The only possible conclusion is that the fair market value of this “ownership” is exactly zero.

Is there any way the “ownership” could come to have economic value? The answer is yes: through conversion of the mutual to a stock company. This will trigger rights to purchase stock for all the existing members, and these rights are definitely valuable. That is why sophisticated investors make deposits in mutuals which may be converted--in order to obtain such attractive rights. They want to co-invest with the ordinary members.

In the Nationwide case, there is a different and more obvious source of real economic value: Nationwide Bank will pay the members a cash premium. Will members like the idea of getting actual cash in exchange for the nebulous notion of being a mutual “owner”? They will indeed.

There is an interesting analogy here to the conversion of the bulk of the British mutual building societies to stock form during the last decade. Under British law, the member passbook holders, as members, were required to be paid a premium upon conversion. In a number of cases, the members themselves--consistent with giving their “ownership” some real value--demanded that reluctant boards and managements convert to stock banking companies.

Another analogy is to the conversion of mutual insurance companies to stock form, in which the policyholders, as participants in the mutual, receive stock or cash.

A related possibility has recently been proposed by James Wilcox of the University of California.

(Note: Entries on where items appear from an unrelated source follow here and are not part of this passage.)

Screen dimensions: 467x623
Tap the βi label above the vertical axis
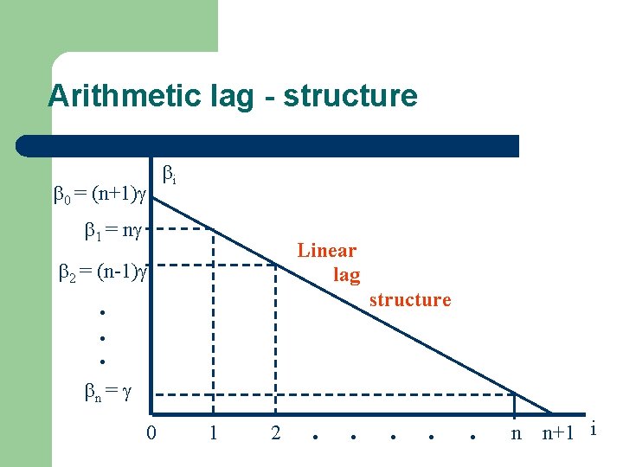[x=170, y=176]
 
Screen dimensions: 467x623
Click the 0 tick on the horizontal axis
[x=151, y=432]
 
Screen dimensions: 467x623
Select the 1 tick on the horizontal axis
[x=213, y=432]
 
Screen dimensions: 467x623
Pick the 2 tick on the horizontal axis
[x=275, y=432]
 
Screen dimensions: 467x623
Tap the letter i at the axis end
[x=593, y=428]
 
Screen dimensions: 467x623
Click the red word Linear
[x=326, y=251]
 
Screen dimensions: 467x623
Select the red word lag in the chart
[x=347, y=275]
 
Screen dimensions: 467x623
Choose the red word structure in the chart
[x=410, y=300]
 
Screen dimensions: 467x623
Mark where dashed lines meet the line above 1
[x=213, y=230]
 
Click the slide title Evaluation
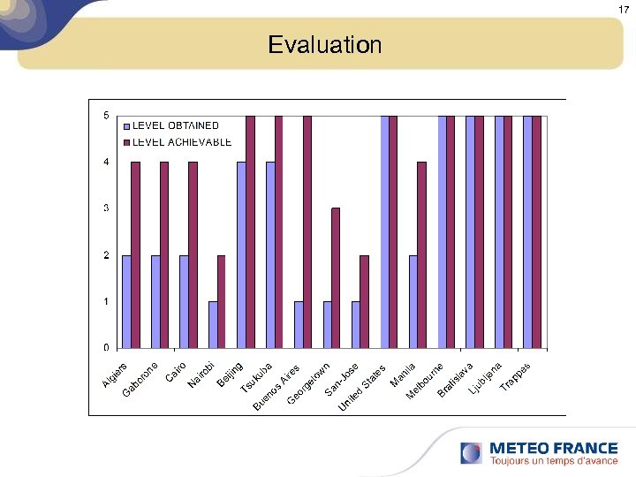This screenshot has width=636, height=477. click(x=324, y=44)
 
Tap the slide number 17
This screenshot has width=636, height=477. click(x=625, y=9)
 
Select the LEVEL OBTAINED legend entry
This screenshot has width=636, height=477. click(x=175, y=125)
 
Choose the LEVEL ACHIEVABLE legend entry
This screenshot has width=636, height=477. click(x=181, y=141)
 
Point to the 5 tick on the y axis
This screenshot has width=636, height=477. click(x=106, y=116)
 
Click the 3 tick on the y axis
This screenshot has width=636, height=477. click(x=106, y=208)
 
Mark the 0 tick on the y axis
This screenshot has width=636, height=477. click(x=106, y=347)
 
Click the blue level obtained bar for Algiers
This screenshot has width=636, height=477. click(x=126, y=301)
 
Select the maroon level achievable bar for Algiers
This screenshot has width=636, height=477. click(x=135, y=254)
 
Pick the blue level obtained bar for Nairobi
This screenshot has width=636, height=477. click(x=213, y=324)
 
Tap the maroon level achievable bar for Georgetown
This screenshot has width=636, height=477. click(x=307, y=231)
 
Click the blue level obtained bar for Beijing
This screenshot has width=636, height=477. click(x=241, y=254)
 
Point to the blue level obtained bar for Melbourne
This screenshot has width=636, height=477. click(x=442, y=231)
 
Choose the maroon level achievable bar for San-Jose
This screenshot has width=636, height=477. click(x=336, y=277)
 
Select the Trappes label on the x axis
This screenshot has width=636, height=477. click(x=516, y=376)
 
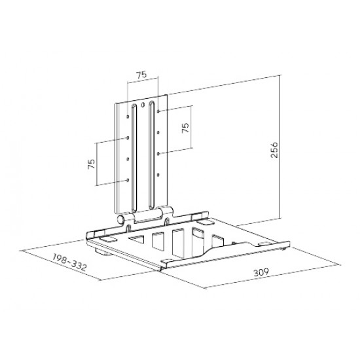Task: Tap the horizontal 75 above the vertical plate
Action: click(x=140, y=75)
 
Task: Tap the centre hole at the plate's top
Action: click(x=143, y=105)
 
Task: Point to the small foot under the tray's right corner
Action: click(x=283, y=248)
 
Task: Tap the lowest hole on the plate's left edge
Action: click(x=126, y=180)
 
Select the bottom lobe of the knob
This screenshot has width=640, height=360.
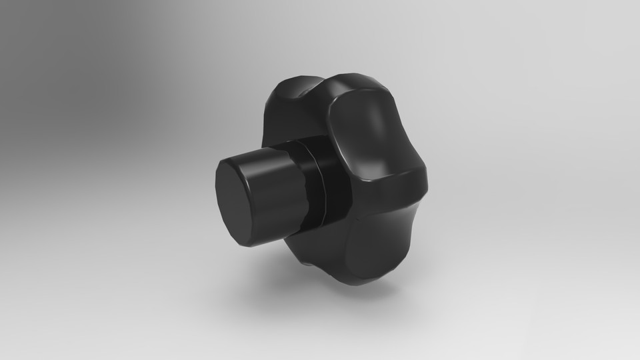(x=373, y=253)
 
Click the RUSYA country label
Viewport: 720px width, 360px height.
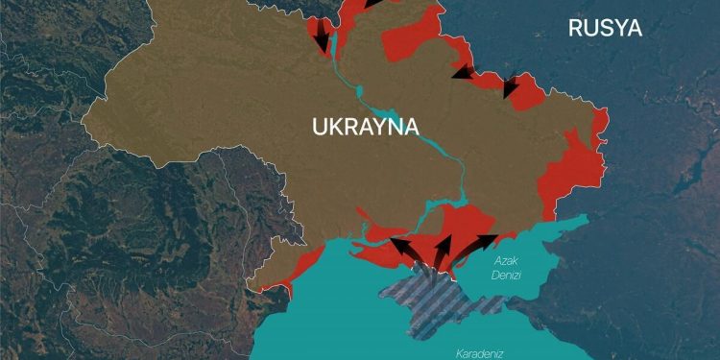click(605, 28)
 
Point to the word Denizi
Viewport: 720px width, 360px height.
click(507, 276)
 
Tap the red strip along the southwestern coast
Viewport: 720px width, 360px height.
click(305, 263)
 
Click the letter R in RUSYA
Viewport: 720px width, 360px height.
click(576, 28)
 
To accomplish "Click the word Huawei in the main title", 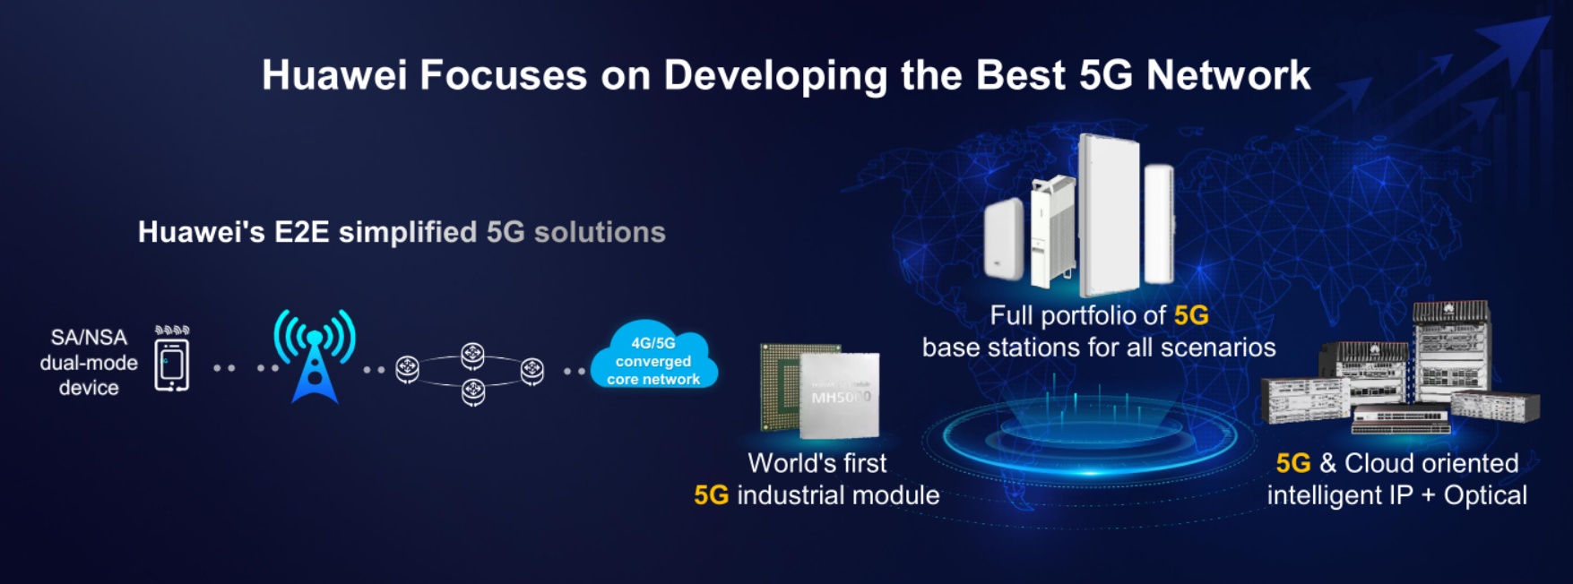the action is (x=334, y=75).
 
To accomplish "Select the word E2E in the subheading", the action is (x=302, y=232).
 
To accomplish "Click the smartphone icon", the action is (x=172, y=365).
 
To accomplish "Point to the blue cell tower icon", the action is (x=315, y=356).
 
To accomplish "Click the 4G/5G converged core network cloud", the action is (x=653, y=356).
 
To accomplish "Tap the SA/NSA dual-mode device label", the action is (x=89, y=363).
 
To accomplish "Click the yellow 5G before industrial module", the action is (x=711, y=495).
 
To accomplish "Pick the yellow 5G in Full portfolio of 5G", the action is (x=1191, y=315).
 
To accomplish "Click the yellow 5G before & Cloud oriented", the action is (x=1293, y=463).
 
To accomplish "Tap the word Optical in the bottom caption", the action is (x=1485, y=495).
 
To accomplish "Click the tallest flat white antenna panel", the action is (x=1110, y=215).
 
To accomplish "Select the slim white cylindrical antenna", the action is (x=1159, y=224).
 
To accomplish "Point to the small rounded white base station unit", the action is (x=1004, y=238).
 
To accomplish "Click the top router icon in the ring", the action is (x=472, y=356).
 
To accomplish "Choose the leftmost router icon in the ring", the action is (x=407, y=367).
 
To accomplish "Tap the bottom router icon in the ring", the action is (x=473, y=391).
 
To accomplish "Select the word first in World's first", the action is (x=861, y=463).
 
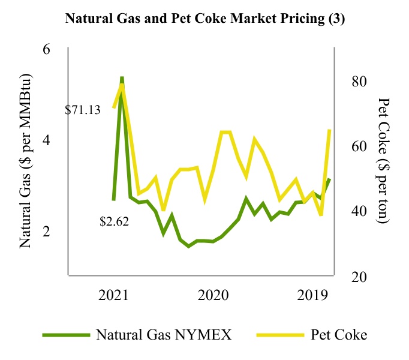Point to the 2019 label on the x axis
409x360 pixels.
[312, 295]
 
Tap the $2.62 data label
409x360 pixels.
[115, 221]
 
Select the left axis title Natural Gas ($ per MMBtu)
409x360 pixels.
[26, 162]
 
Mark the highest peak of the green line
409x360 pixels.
[122, 79]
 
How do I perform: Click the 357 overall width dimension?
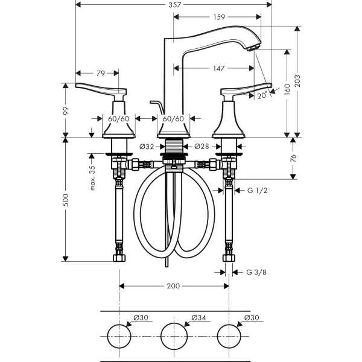click(174, 5)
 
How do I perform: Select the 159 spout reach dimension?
click(219, 17)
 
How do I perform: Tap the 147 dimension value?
click(218, 68)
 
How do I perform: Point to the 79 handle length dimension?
click(101, 73)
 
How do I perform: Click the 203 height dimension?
click(298, 81)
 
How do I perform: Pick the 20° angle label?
click(262, 95)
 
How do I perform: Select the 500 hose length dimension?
click(66, 200)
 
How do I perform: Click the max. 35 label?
click(92, 178)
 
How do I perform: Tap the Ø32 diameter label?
click(147, 147)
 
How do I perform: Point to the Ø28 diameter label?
click(202, 147)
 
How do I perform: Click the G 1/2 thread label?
click(258, 191)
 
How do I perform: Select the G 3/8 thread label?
click(256, 273)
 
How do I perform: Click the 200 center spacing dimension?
click(173, 286)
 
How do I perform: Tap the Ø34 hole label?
click(198, 318)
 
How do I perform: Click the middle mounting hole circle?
click(161, 336)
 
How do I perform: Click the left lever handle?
click(101, 89)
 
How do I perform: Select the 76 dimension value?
click(293, 158)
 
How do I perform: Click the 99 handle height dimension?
click(66, 110)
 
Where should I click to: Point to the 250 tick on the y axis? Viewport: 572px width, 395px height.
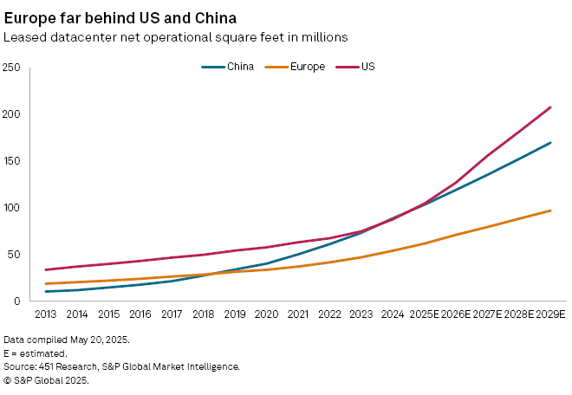pyautogui.click(x=11, y=68)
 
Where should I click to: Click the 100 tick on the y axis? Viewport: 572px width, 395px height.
pyautogui.click(x=11, y=208)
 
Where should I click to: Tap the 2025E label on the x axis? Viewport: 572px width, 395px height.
pyautogui.click(x=424, y=313)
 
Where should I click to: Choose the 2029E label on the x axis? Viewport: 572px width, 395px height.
pyautogui.click(x=550, y=313)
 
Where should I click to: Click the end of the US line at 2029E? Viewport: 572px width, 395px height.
pyautogui.click(x=550, y=107)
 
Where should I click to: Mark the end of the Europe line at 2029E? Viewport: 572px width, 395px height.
pyautogui.click(x=550, y=210)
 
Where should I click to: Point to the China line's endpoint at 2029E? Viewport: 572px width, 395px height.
pyautogui.click(x=550, y=143)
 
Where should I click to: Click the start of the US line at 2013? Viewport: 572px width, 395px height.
pyautogui.click(x=45, y=269)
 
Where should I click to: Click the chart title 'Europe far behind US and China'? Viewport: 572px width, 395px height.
pyautogui.click(x=119, y=17)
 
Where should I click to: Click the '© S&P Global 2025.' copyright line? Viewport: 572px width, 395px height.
pyautogui.click(x=49, y=380)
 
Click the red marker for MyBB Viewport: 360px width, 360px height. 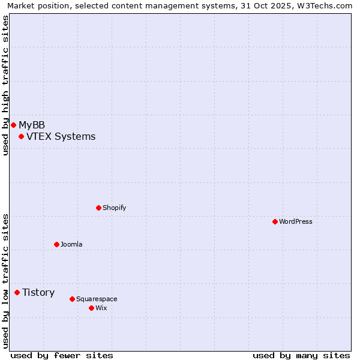click(x=13, y=125)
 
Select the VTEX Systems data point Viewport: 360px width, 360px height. click(x=21, y=136)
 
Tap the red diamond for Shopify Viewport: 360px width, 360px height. click(x=98, y=208)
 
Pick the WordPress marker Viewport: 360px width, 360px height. click(x=275, y=221)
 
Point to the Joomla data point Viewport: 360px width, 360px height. click(x=56, y=244)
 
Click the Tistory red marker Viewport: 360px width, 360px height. click(x=17, y=292)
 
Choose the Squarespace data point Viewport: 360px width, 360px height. click(x=72, y=299)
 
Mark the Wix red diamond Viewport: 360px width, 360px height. click(x=91, y=308)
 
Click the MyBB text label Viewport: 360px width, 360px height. click(x=32, y=125)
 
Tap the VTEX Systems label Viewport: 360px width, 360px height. click(x=61, y=136)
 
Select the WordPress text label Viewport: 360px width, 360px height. click(x=296, y=221)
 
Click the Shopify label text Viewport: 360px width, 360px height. click(x=114, y=208)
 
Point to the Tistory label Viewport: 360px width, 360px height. click(x=38, y=292)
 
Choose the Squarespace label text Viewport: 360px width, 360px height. click(x=97, y=299)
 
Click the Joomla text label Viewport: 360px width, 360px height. click(x=71, y=244)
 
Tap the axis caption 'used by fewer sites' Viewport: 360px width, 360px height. click(x=62, y=355)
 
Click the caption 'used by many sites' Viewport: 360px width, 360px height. click(x=301, y=355)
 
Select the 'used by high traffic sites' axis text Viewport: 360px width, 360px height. click(x=6, y=85)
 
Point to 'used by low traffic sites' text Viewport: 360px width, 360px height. click(x=6, y=280)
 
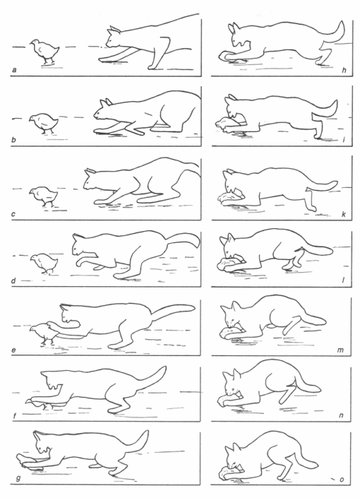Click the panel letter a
(x=15, y=70)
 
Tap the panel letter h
(x=344, y=70)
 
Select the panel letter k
(x=344, y=214)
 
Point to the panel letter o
(x=342, y=479)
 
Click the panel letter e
(x=14, y=350)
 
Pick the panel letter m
(x=340, y=350)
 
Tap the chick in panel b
(x=44, y=123)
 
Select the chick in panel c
(x=44, y=196)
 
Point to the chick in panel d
(x=44, y=263)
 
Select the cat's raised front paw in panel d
(x=85, y=260)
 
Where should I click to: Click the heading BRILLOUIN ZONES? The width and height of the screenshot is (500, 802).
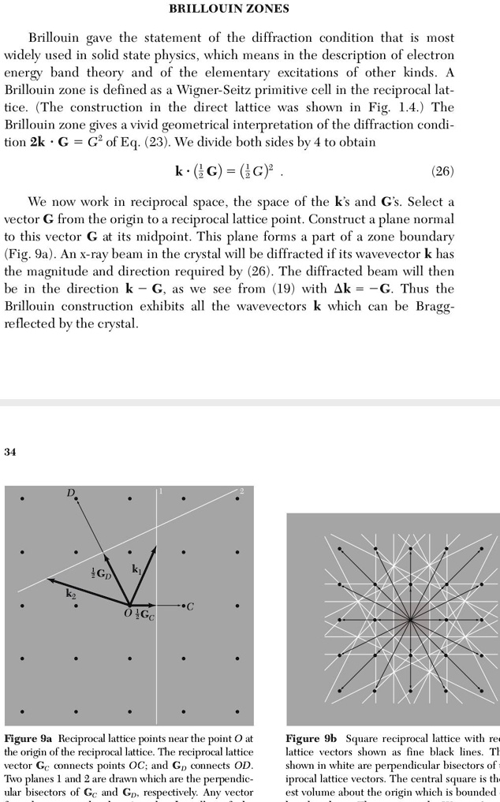point(229,9)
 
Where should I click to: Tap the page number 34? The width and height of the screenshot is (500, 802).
point(10,452)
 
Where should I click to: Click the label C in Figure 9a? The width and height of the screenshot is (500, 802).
point(191,606)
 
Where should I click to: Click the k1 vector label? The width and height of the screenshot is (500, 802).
point(136,568)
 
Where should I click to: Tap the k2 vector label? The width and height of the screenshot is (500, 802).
point(71,594)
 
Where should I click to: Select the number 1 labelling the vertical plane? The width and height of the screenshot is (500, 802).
point(160,491)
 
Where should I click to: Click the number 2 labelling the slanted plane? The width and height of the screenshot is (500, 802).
point(241,491)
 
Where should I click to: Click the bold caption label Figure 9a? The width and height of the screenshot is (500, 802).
point(29,739)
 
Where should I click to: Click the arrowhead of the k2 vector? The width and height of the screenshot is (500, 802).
point(50,580)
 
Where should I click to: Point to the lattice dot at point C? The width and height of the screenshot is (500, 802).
point(183,606)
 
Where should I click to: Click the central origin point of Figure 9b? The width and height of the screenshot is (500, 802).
point(410,621)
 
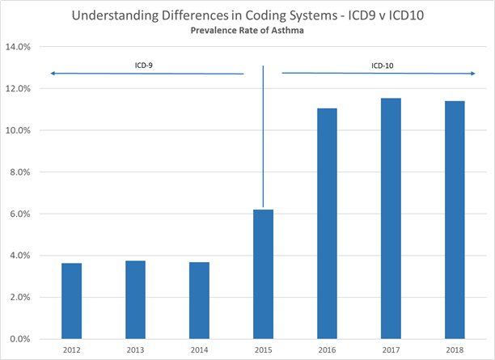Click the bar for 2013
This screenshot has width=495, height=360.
[x=135, y=299]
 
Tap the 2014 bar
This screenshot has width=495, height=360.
[x=199, y=300]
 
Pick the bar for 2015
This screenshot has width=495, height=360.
[x=263, y=274]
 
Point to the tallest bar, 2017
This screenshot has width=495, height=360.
[x=391, y=218]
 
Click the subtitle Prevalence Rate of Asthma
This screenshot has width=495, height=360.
[x=247, y=31]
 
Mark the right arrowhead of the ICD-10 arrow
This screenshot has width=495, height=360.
[x=472, y=74]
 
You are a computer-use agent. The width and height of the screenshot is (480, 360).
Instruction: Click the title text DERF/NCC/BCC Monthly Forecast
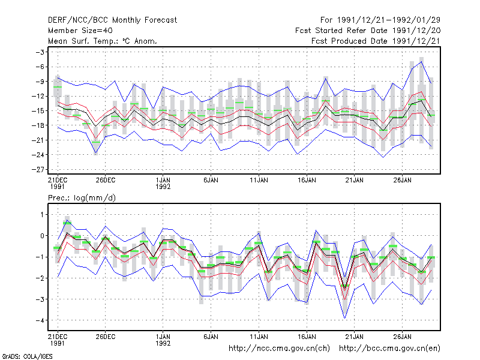pos(112,20)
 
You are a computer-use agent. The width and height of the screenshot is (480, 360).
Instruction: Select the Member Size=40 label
pos(80,31)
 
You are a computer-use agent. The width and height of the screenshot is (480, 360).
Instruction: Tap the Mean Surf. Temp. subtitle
pos(103,41)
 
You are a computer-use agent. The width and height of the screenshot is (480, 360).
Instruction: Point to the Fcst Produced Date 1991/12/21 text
pos(376,41)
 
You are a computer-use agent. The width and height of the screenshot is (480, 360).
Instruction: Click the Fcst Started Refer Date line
pos(368,31)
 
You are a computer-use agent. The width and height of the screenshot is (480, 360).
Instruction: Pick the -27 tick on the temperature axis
pos(40,169)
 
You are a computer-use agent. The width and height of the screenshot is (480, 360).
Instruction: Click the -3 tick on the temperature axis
pos(41,52)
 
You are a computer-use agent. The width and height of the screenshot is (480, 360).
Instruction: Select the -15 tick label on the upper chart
pos(40,110)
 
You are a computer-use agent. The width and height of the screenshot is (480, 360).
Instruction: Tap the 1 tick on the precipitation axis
pos(41,215)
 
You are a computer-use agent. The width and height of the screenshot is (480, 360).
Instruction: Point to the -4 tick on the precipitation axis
pos(41,320)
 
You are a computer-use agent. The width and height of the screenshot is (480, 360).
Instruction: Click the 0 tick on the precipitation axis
pos(42,236)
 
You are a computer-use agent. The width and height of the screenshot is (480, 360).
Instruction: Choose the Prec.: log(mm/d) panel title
pos(82,198)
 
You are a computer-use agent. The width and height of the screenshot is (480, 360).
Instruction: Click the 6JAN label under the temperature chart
pos(211,180)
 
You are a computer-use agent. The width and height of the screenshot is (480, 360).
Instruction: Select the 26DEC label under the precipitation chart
pos(106,337)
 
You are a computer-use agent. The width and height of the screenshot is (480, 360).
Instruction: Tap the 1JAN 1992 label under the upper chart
pos(163,183)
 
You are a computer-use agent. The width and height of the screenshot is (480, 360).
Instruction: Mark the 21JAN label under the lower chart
pos(355,337)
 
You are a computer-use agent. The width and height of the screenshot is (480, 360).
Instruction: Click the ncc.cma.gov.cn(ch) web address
pos(279,349)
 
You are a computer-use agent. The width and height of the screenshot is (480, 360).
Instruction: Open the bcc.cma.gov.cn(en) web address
pos(389,349)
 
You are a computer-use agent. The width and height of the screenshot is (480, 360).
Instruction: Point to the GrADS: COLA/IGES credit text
pos(27,356)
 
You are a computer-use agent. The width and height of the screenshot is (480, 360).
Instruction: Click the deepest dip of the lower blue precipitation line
pos(344,319)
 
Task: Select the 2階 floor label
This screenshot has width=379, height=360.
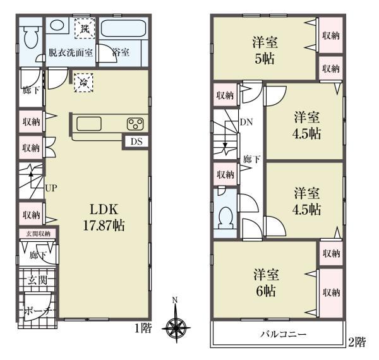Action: click(356, 343)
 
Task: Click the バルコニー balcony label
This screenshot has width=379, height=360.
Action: click(280, 333)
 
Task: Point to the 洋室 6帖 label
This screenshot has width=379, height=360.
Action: click(265, 282)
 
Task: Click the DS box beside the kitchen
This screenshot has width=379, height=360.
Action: click(136, 141)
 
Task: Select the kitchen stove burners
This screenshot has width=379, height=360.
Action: click(136, 124)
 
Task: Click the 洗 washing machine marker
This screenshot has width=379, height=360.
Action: click(83, 27)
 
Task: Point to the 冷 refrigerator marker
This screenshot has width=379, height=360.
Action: click(83, 81)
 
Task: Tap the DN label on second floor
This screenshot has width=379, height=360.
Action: click(246, 123)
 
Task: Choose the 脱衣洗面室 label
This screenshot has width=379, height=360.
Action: click(71, 53)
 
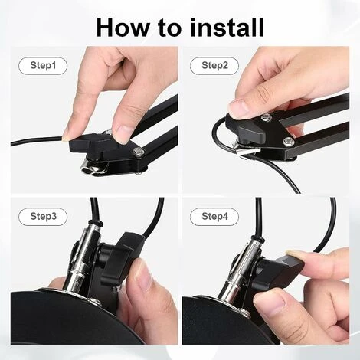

He suggests that credit unions should be allowed to convert directly to banks in stock form, without having to go through the intermediate step of becoming a mutual savings bank, provided that all the credit union members receive stock. This is an interesting idea, but may not fit very harmoniously with the prevailing credit union ideology.

Any credit union wishing to have a smoother conversion to a savings bank charter should find a way--as Nationwide Bank has in a different version of the transition--to make the members’ “ownership” have economic value. This would be some kind of effective charter conversion premium, perhaps through a special dividend or the issuance of an appropriately designed security analogous to the Wilcox proposal.

The combination of an effective conversion premium--plus the value of potential stock purchase rights if the further conversion to stock form does occur--should favorably energize credit union members enough to easily overcome even the self-interested obstructionism of the NCUA.

Alex J. Pollock is a resident fellow at AEI.